• Baya MOKHTARI

    octobre 10, 2013 ()
    Baya MOKHTARI

    Baya MOKHTARI

    Médiatrice socio-culturelle à La Voix des Femmes,

    Baya MOKHTARI a fait du lien social le fil d’Ariane de sa vie. Au quotidien, elle tisse des ponts et des passerelles entre des femmes issues de tous horizons.

    Née en Algérie, rêvant de devenir journaliste-reporter, c’est à Tiziozou que Baya suit ses études dans un établissement pour jeunes filles, le lycée “El Khansa”, du nom d’une poétesse arabe :

     » Je maîtrisais trois langues : le français appris à l’école primaire, le kabyle ma langue maternelle et l’arabe, la langue institutionnelle, imposée à l’issue de l’Indépendance afin que l’Algérie reconquiert son identité. J’apprenais l’anglais aussi Au lycée, j’aimais la poésie, j’aimais aller vers les grands classiques de la littérature même si c’était difficile : Baudelaire, Hugo, etc. Pour moi, c’était un voyage dans le temps et dans l’espace”.

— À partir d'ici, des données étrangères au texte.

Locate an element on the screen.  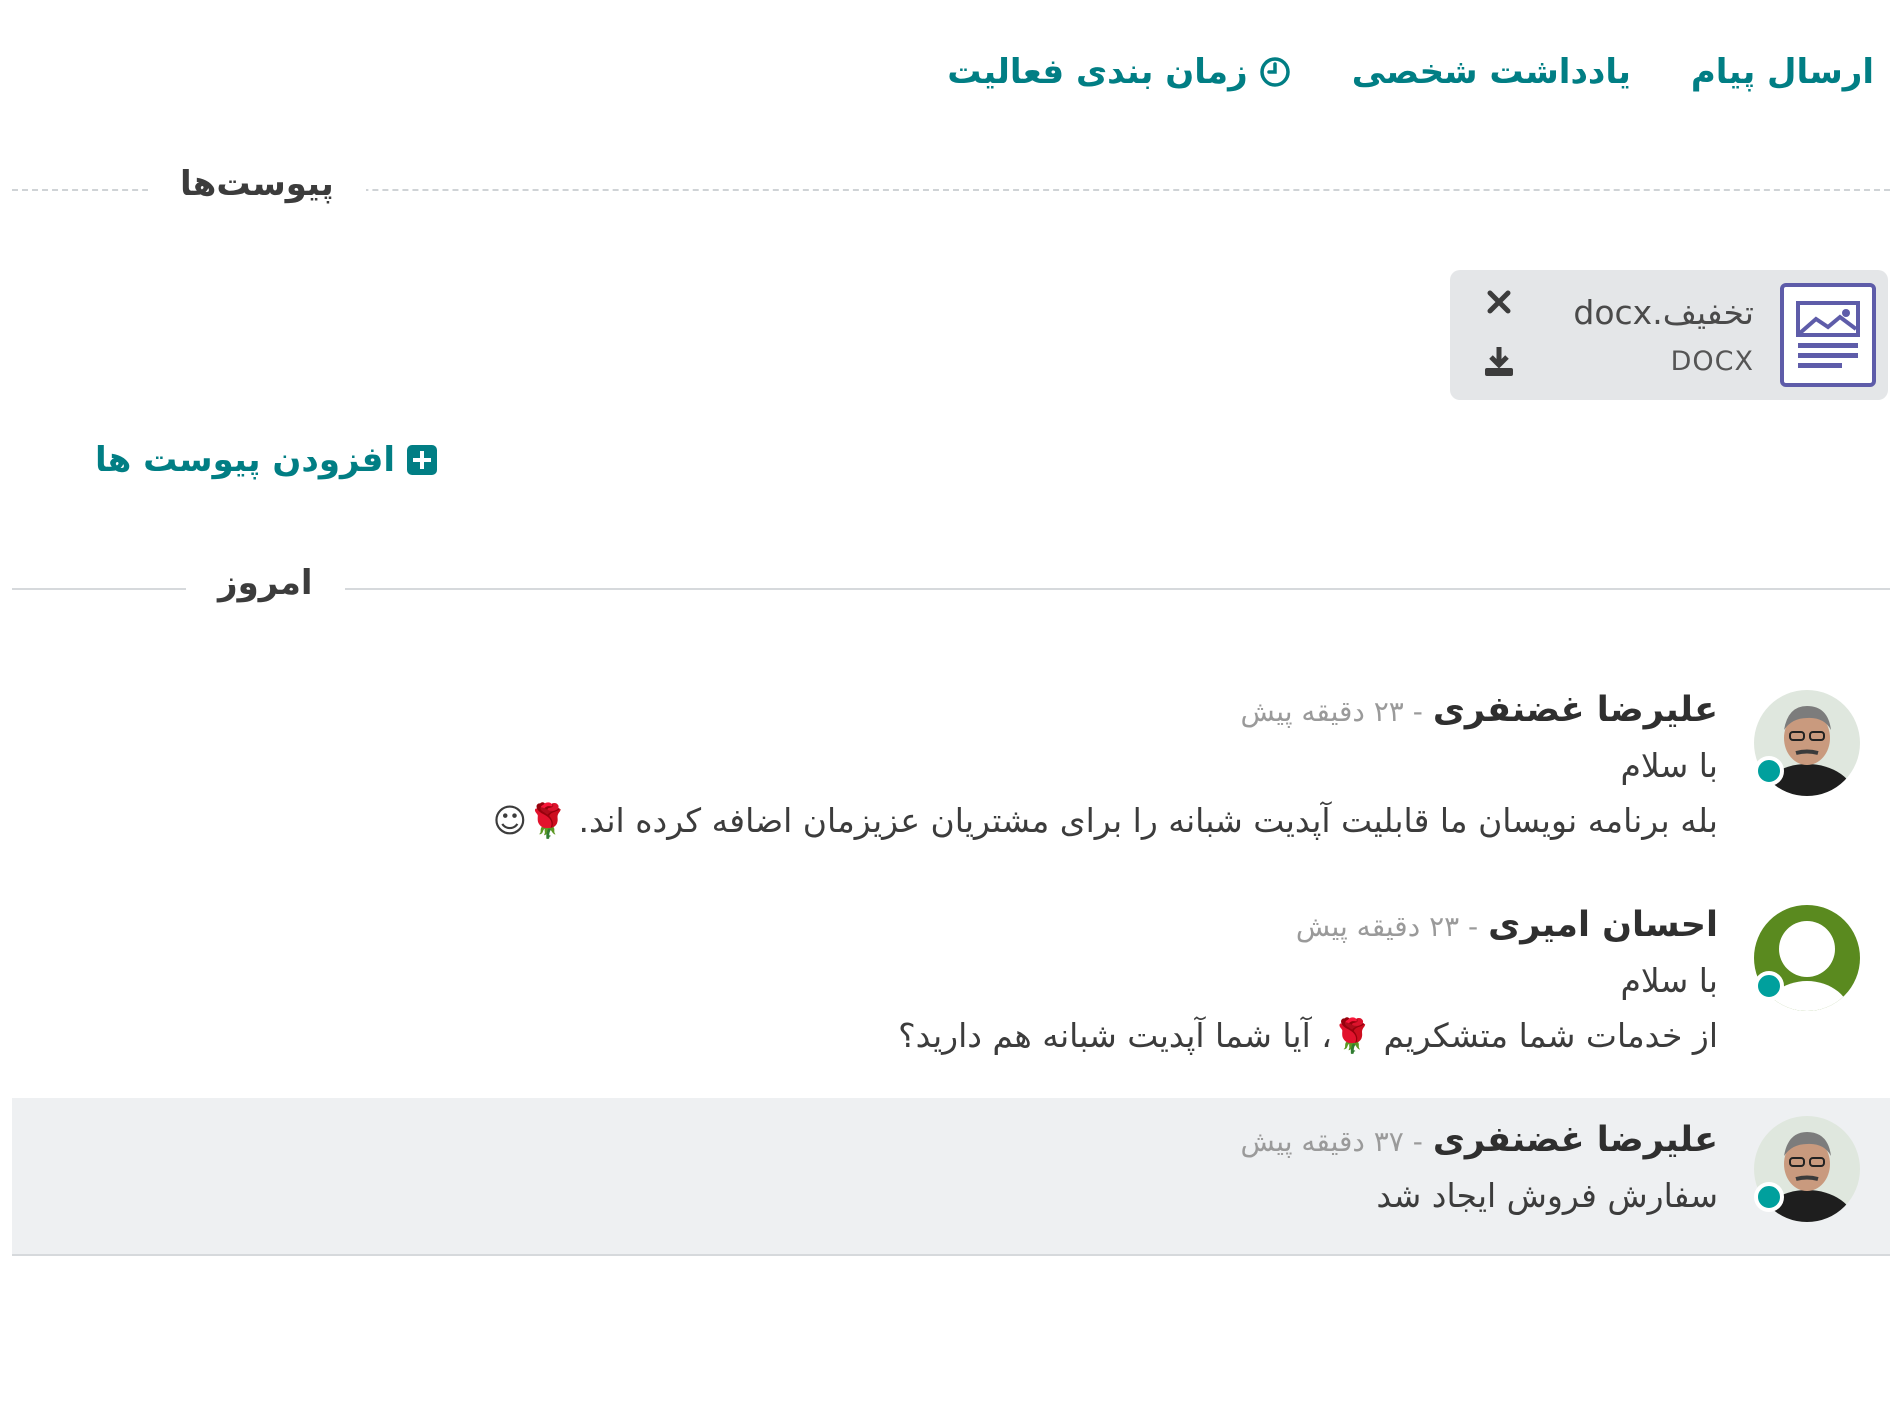
add-attachments-link: افزودن پیوست ها is located at coordinates (266, 460).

    Cueillant pleinement les fruits de l’Indépendance nouvelle, soutenue par son grand-père paysan qui lui offrit son premier cartable, ayant le goût des études, Baya réussit son bac. Après la période algérienne, c’est l’arrivée en France avec son mari et ses jumeaux de 4 mois. Inscrite à l’Université, il devient néanmoins difficile de concilier les études, la vie de famille et le vécu de l’intégration :

    “J’ai essayé mais j’avais peine à tout concilier. Je me suis alors interrogée sur le sens que j’allais donner à ma vie professionnelle. J’ai trouvé alors un compromis”.

    Baya fréquente tous les lieux de sociabilité, s’ouvre aux associations dont La Voix des femmes où elle s’engage comme bénévole jusqu’au déclic lorsqu’un jour une femme d’un certain âge, maghrébine, lui demande de lui expliquer le fonctionnement de l’association :

    « Rien n’avait été mis en place pour accueillir les femmes dans de bonnes conditions. Le schéma traditionnel était reproduit : les femmes à la maison, les maris au travail !  Le confinement au foyer était aggravé par la barrière de la langue et par le manque de clefs de compréhension de la société qui les entourait ».

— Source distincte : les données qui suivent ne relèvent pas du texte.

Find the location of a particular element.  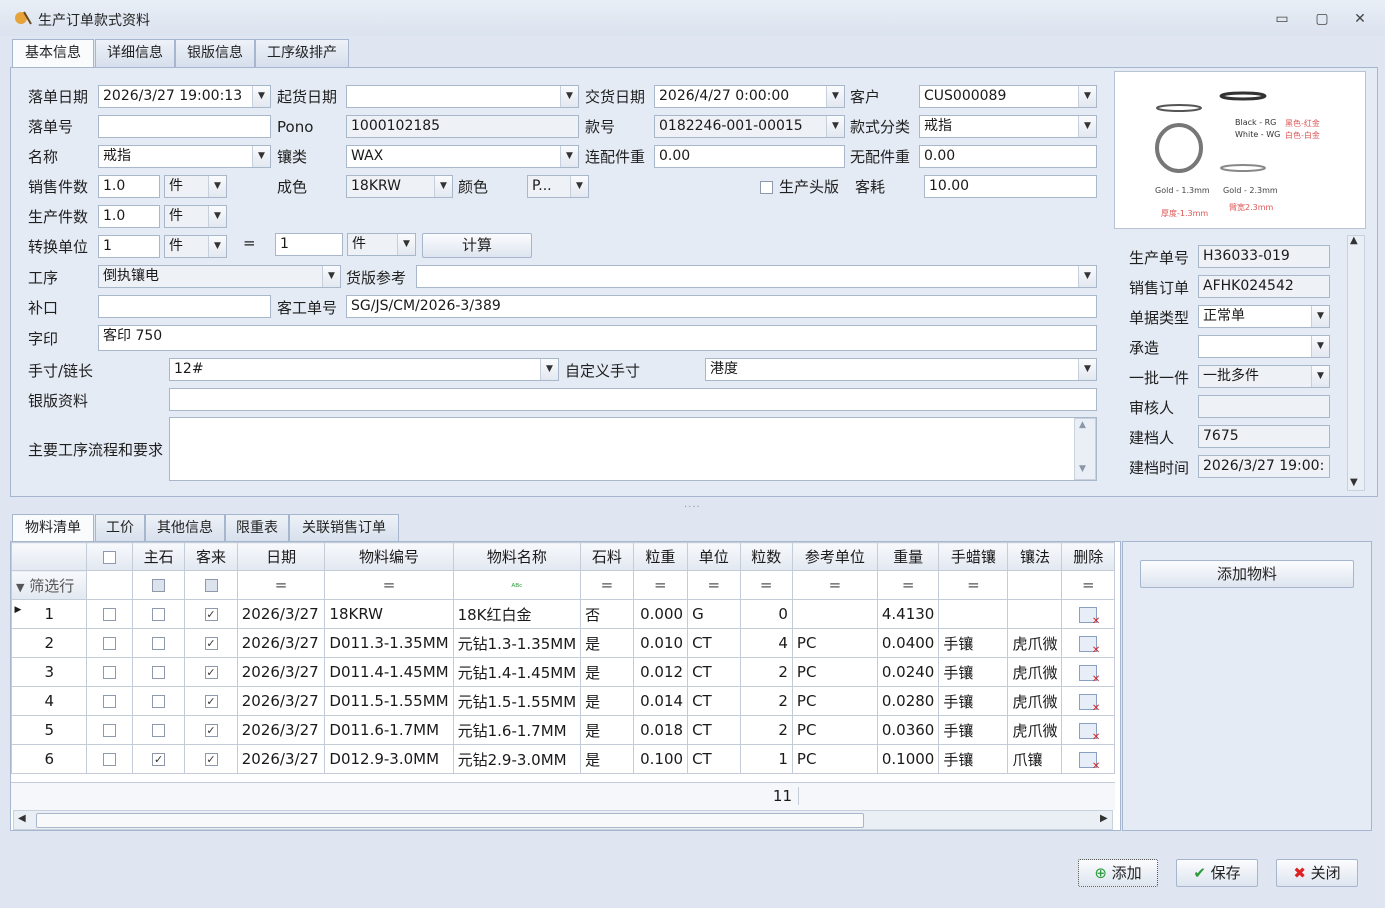

sales-qty-field: 1.0 is located at coordinates (129, 186).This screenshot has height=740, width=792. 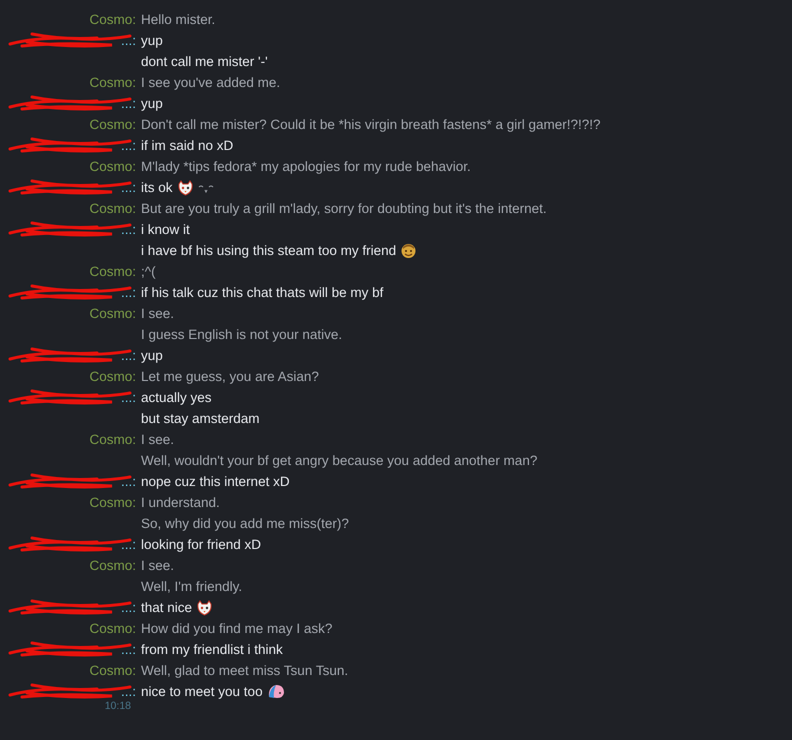 What do you see at coordinates (409, 250) in the screenshot?
I see `smiley-icon` at bounding box center [409, 250].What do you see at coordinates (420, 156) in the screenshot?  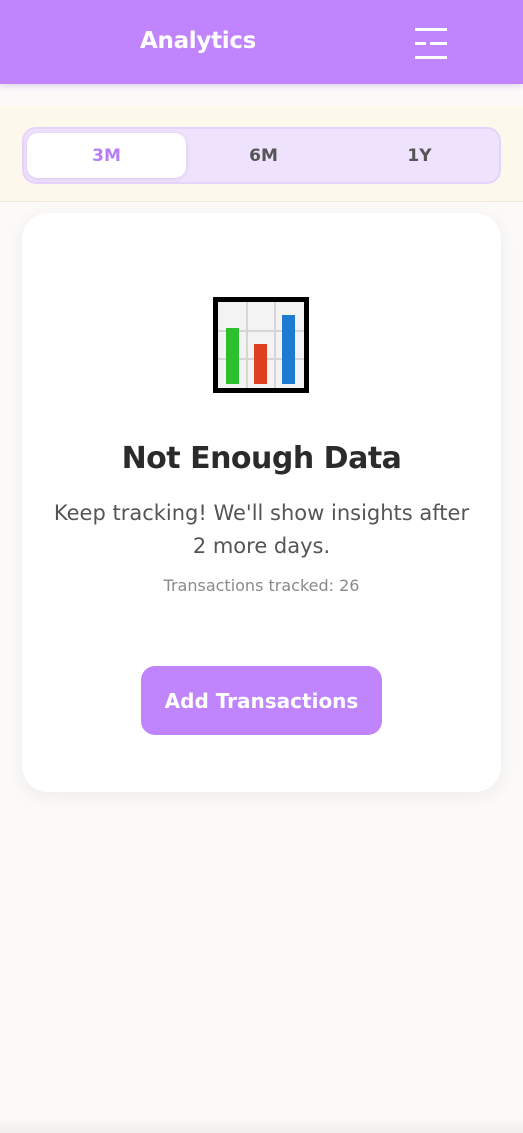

    En juin 2000, elle intègre une formation de 6 mois organisée par La Voix des femmes grâce à laquelle elle découvre la Finlande ! Cette formation dont l’objectif est le développement  personnel via la mise en place d’un projet collectif européen lui permet de travailler sur ses acquis, ses envies, ses manques. Puis Baya devient médiatrice sociale et culturelle avec comme spécialisation l’impact de la parentalité dans un cadre interculturel :

    « J’ai pu investir mon double vécu de femme et de mère dans ce projet. J’ai signé mon contrat un jour férié : le 1er novembre 2000 !”.

    Aujourd’hui également conseillère municipale à la Mairie d’Hérouville Saint-Claire, Baya est animée d’une belle force mise au service d’un unique engagement, le respect et le vivre-ensemble…Elle anime des ateliers mieux-être-bien-être à destination des femmes mais aussi des hommes dont elle accompagne la prise de parole sur les sujets les plus intimes.

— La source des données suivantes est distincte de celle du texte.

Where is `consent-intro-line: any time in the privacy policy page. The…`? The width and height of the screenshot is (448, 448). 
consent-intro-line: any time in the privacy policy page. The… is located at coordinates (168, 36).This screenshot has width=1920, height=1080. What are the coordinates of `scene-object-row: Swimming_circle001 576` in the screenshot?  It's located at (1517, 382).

    Aux femmes qui connaissent davantage l’isolement, les violences, la précarité économique, Baya livre le message suivant :

    “Il ne faut jamais désespérer, ne pas hésiter à se saisir de ses expériences, à s’ouvrir aux autres, à être en phase avec ses convictions. Je vois trop de femmes malades de ne savoir ni lire ni écrire. L’instruction de base est à élargir le plus possible. L’alphabétisation et l’éducation, voici les clefs primordiales de l’autonomie !”.